----- Фрагмент текста -----

Хорошо ли было в «Божьем доме»?

Страницы: 1 2

Писательская фантазия, вымысел? Нет, дошедшие до нас документальные свидетельства того времени только дополняют картину ужасающего состояния больниц, находящихся под надзором церкви.

Вот «Божий дом» 1515 года. «На кровати, имеющей всего три фута в ширину, помещаются три-четыре больных, дети же помещаются на одной кровати по двадцати—двадцати пяти человек... Смертность между детьми огромная, и из двадцати человек не всегда выживает один... Больные нуждались в самом необходимом. Здание кишело отвратительными насекомыми, и по утрам в палатах бывал такой запах, что надзиратель и сиделка решались входить, только держа перед носом губку с уксусом».

В этих условиях сами служители больниц становились жертвами «госпитальной лихорадки», — так неопределенно называли тогда заражение крови. Лечить его не умели.

Другие больницы и госпитали, названные именами христианских святых, ничем не отличались от «Божьего дома». Смертность в них к концу XVIII века приняла такие размеры, что передовые философы Франции Монтескье и Вольтер серьезно обсуждали вопрос: а не лучше ли их закрыть как учреждения вредные?

В странах Европы строительством больниц и порядками в них церковь руководила и в XVI веке, до тех пор пока городское сословие постепенно не взяло это дело в свои руки.

В России же организацией госпитального ухода занималось государство.

----- Сохранённые данные -----

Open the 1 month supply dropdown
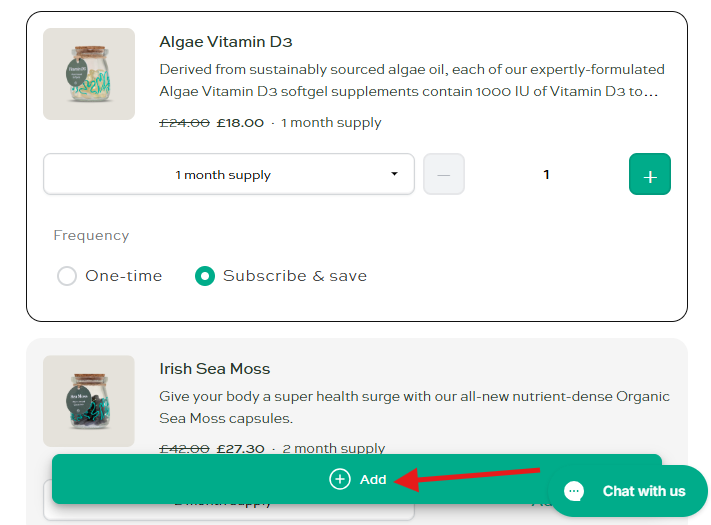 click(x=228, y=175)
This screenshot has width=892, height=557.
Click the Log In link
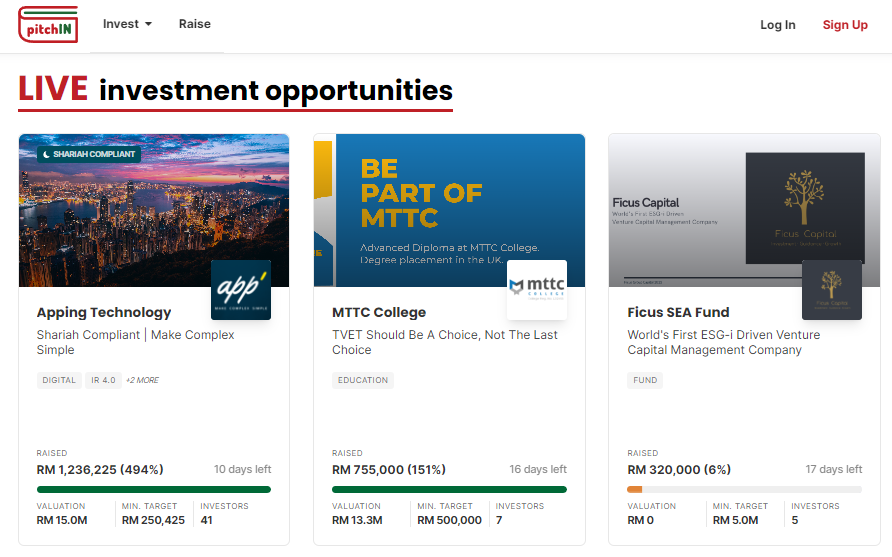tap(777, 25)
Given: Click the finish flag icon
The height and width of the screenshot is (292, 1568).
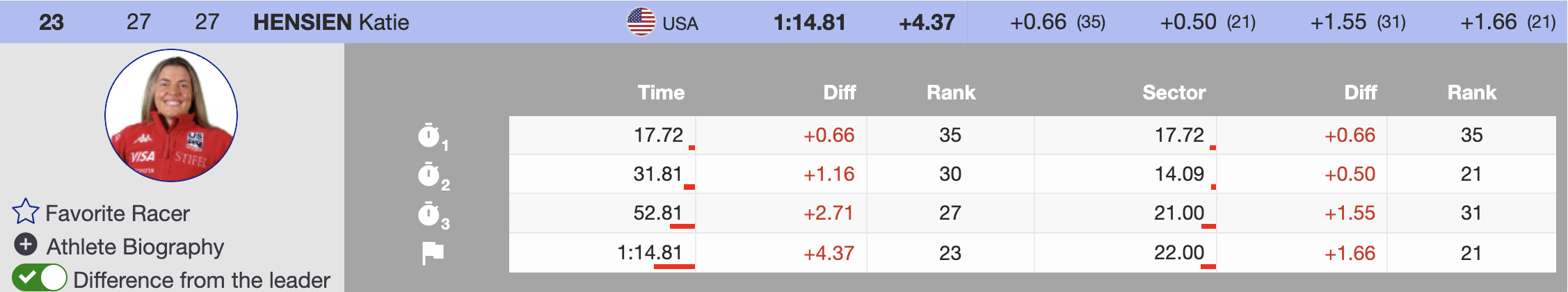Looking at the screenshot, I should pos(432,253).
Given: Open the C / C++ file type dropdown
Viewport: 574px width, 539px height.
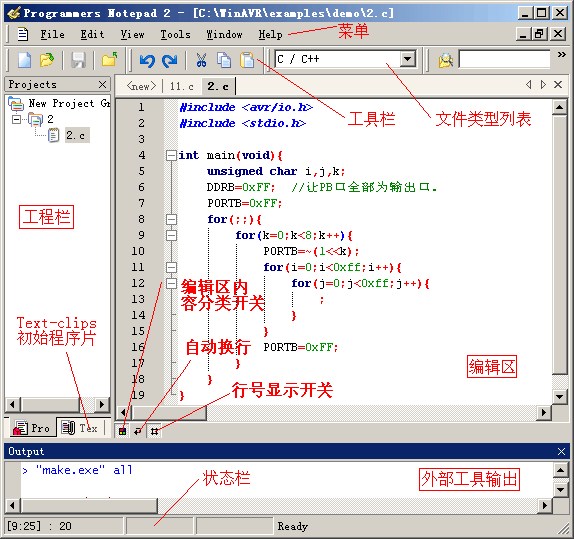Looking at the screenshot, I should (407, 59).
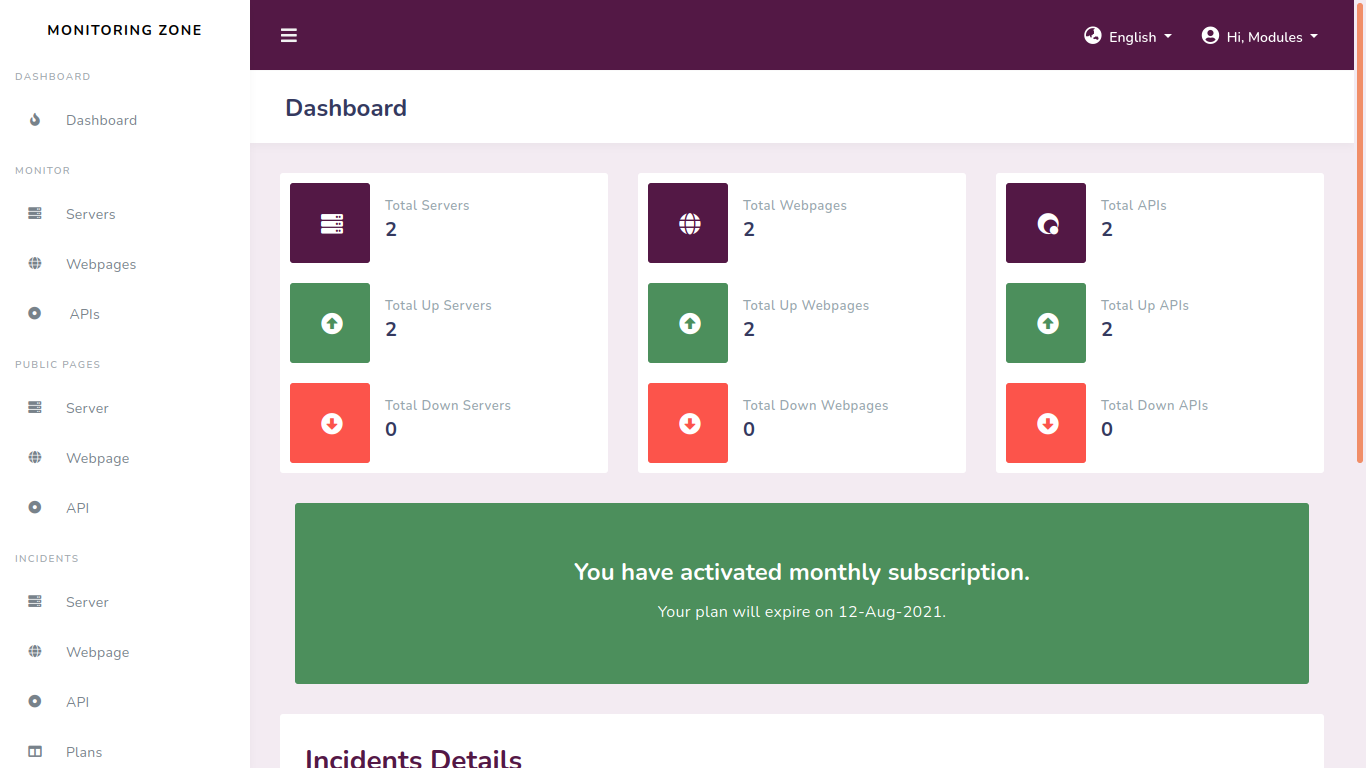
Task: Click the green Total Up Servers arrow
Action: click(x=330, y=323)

-----
----- Сохранённые данные -----

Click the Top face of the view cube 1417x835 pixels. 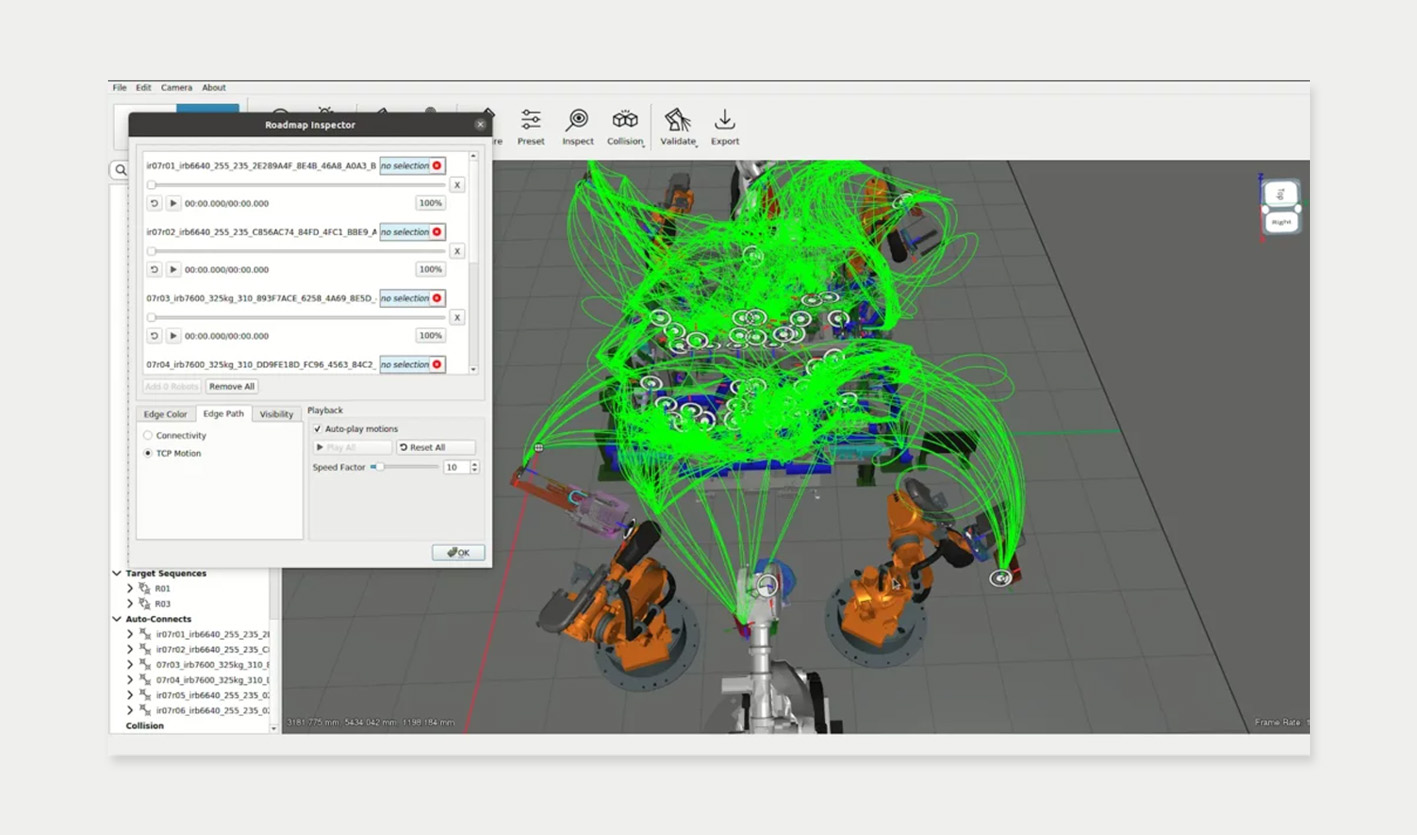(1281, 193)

-----

=== Об упражнении ===
Перепишите из текста о «Божьем доме» отрывок от «Хорошо ли было» до «под надзором церкви.» включительно. Записи никак не связаны с текстом о «Божьем доме».

=== Решение задачи ===
Хорошо ли было в «Божьем доме»?

Страницы: 1 2

Писательская фантазия, вымысел? Нет, дошедшие до нас документальные свидетельства того времени только дополняют картину ужасающего состояния больниц, находящихся под надзором церкви.